長崎大学と国立研究開発法人水産研究・教育機構の研究者らは、資源量が近年著しく減少している二ホンウナギの捕食回避行動を調べるため、捕食者であるドンコと二ホンウナギの稚魚を同じ水槽に入れ、その攻防を観察する研究を実施してきました。
この研究中、偶然にも捕食魚に食べられたはずの二ホンウナギが水槽内で泳いでいるのを発見しました。「何らかの方法により、捕食魚の口内から抜け出しているのかもしれない」と考え、観察を続けたところ、捕食魚に捕獲されても、半数以上の稚魚がエラの隙間を通って口外に脱出していたことがわかりました。
このような能動的な行動によって捕食者に捕獲された後に生き残る生物は、魚類以外の分類群を含めても非常に珍しいといいます。また、抜け出した28匹の稚魚は、興味深いことに全て尾部から抜け出しており、ウナギが後ろ向きの遊泳を得意とすることに関係する可能性があるとしています。
また、この発見は、ウナギのニョロニョロとした細長い形にも新しい示唆を与えました。細長い形は、狭い隙間の利用と穴掘り行動のために進化したという仮説が挙げられていますが、「捕食者の口内から脱出」が細長い形の進化を促進したという新たな仮説の提唱にもつながりました。
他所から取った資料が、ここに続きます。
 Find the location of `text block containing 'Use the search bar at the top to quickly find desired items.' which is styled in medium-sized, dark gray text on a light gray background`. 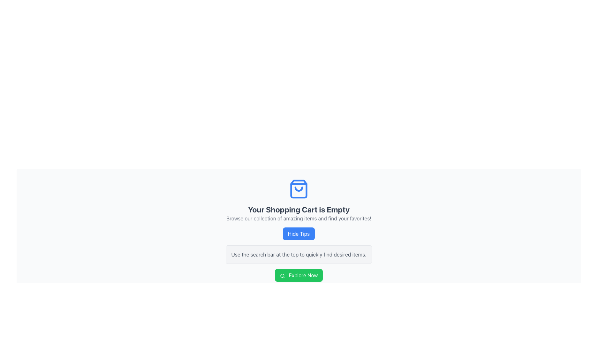

text block containing 'Use the search bar at the top to quickly find desired items.' which is styled in medium-sized, dark gray text on a light gray background is located at coordinates (298, 254).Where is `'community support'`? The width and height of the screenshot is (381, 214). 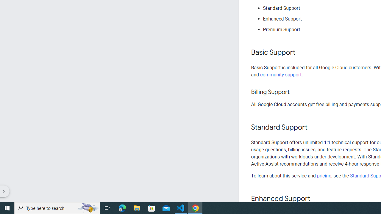 'community support' is located at coordinates (280, 74).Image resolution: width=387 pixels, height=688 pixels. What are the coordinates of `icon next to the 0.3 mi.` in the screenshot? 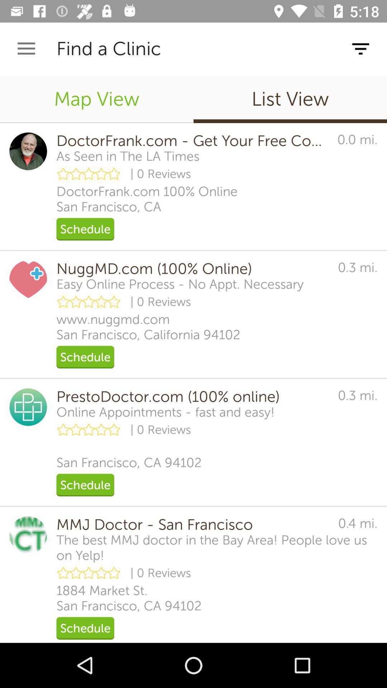 It's located at (192, 397).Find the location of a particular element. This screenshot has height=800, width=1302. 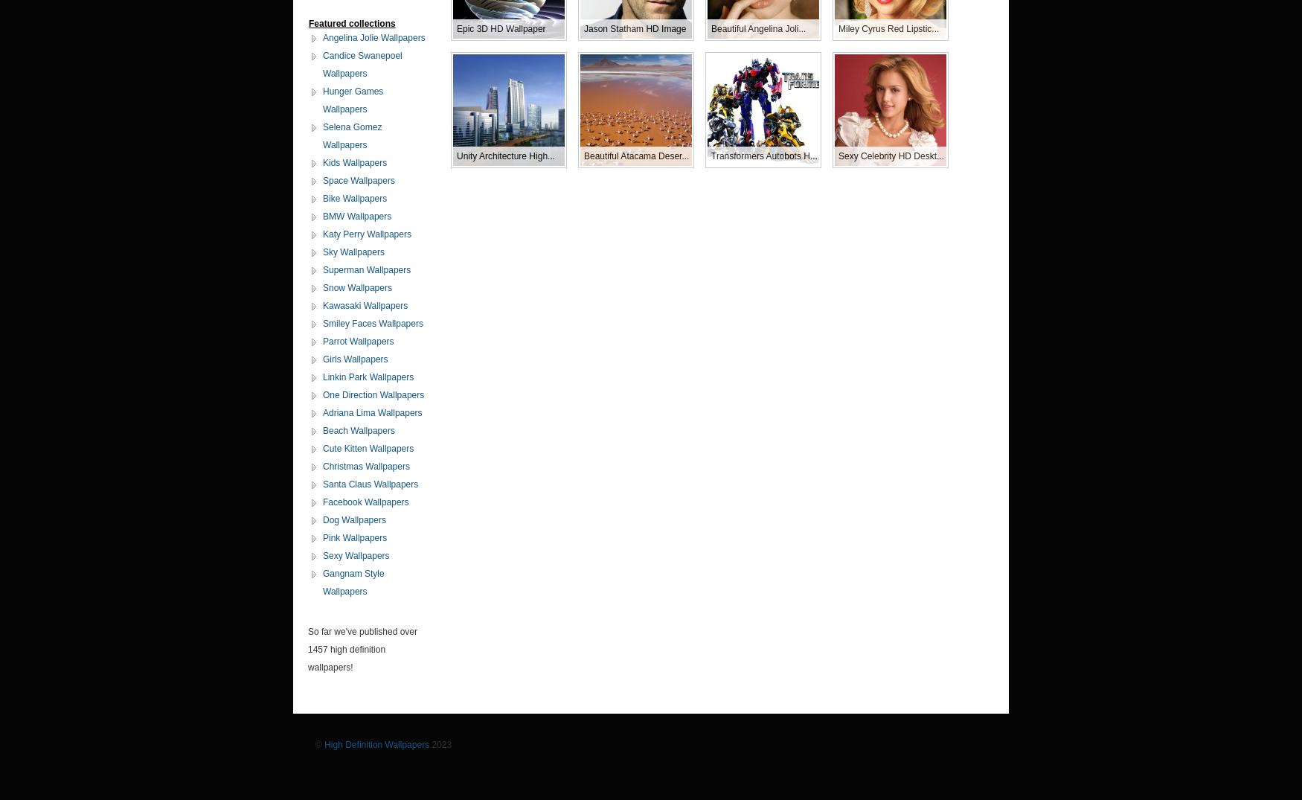

'Adriana Lima Wallpapers' is located at coordinates (322, 413).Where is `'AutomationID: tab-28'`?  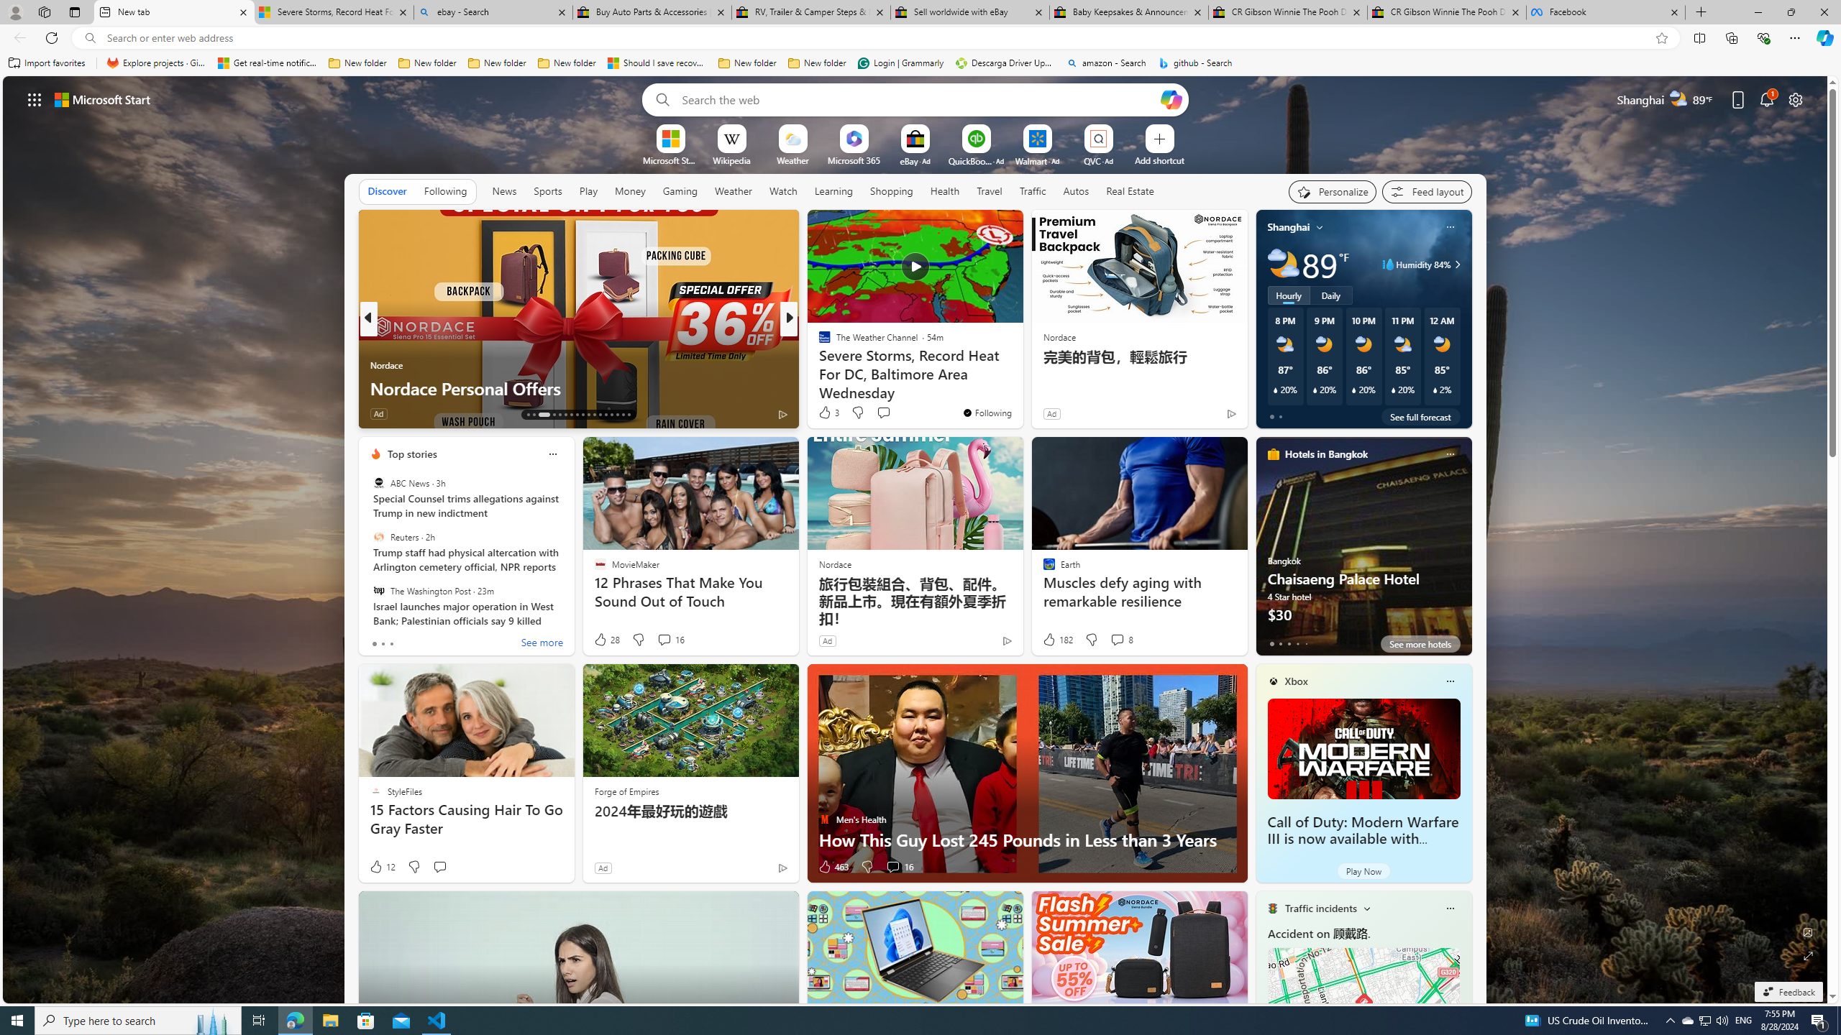
'AutomationID: tab-28' is located at coordinates (622, 415).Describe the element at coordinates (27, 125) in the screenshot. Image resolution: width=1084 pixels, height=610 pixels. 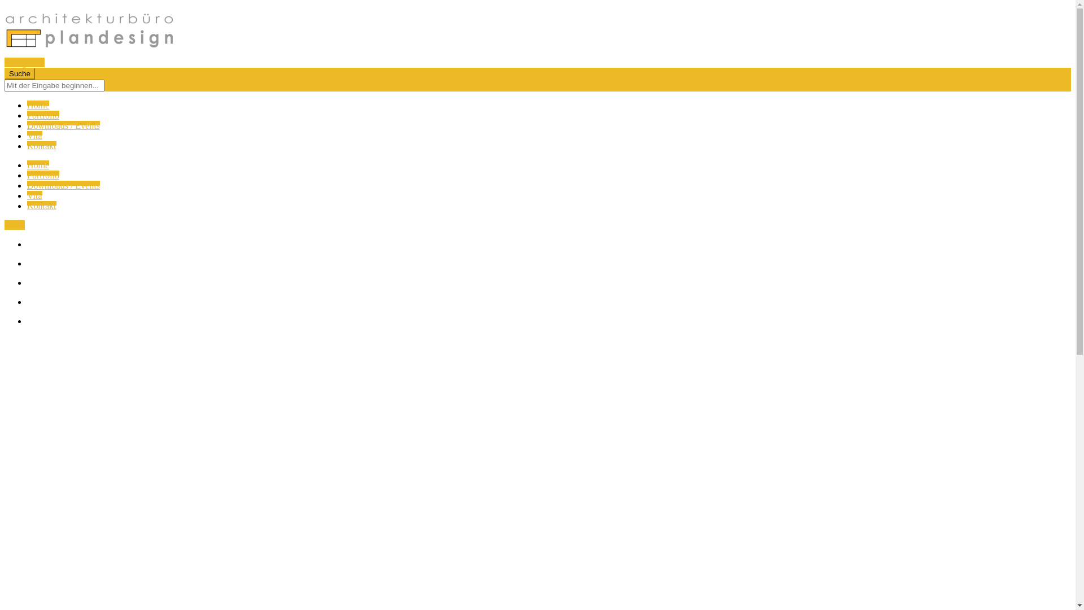
I see `'Downloads / Events'` at that location.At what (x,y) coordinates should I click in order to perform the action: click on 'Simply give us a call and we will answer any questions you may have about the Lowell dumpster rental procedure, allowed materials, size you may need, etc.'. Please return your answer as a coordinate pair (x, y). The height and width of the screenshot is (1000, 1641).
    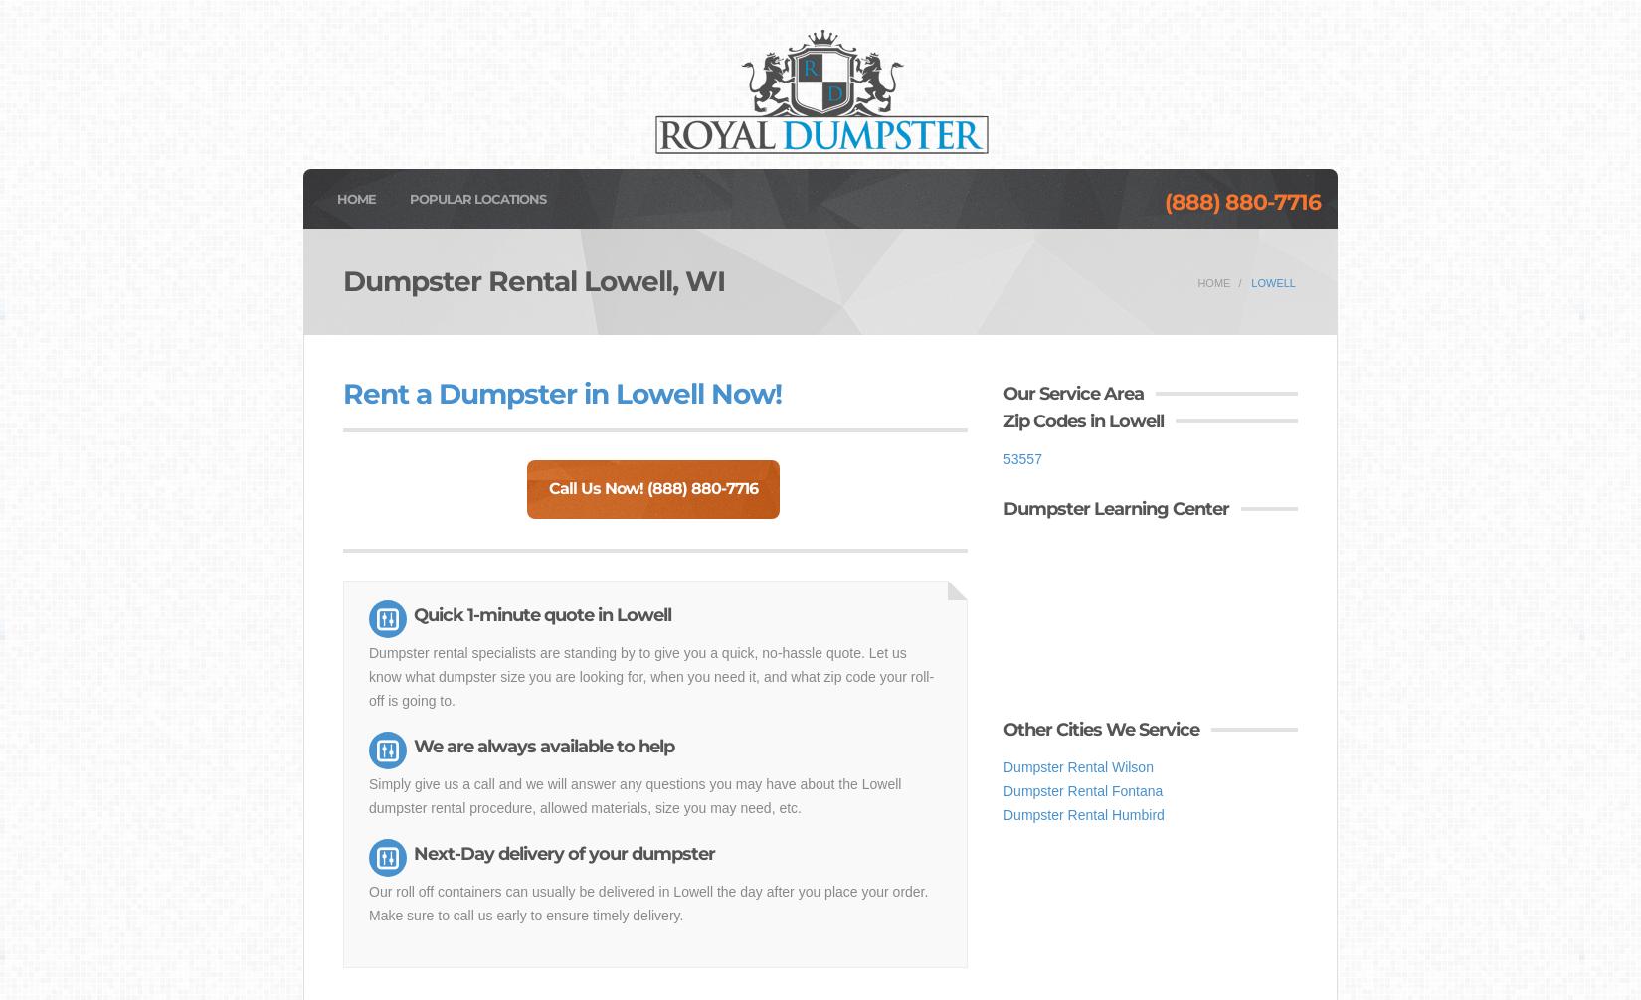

現在、二ホンウナギの資源回復のために全国的に飼育魚の放流が行われています。捕食魚を回避する能力の低い小型の個体は、多くの場合、放流水域に生息する捕食魚に捕食されてしまいますが、本研究成果は、高い放流効果を得るために生き残りやすいウナギを考える上でも役立つことが期待されています。
うなぎは日本の国民食だと私は考えています。安定した供給ができるようになるならとてもありがたいですよね。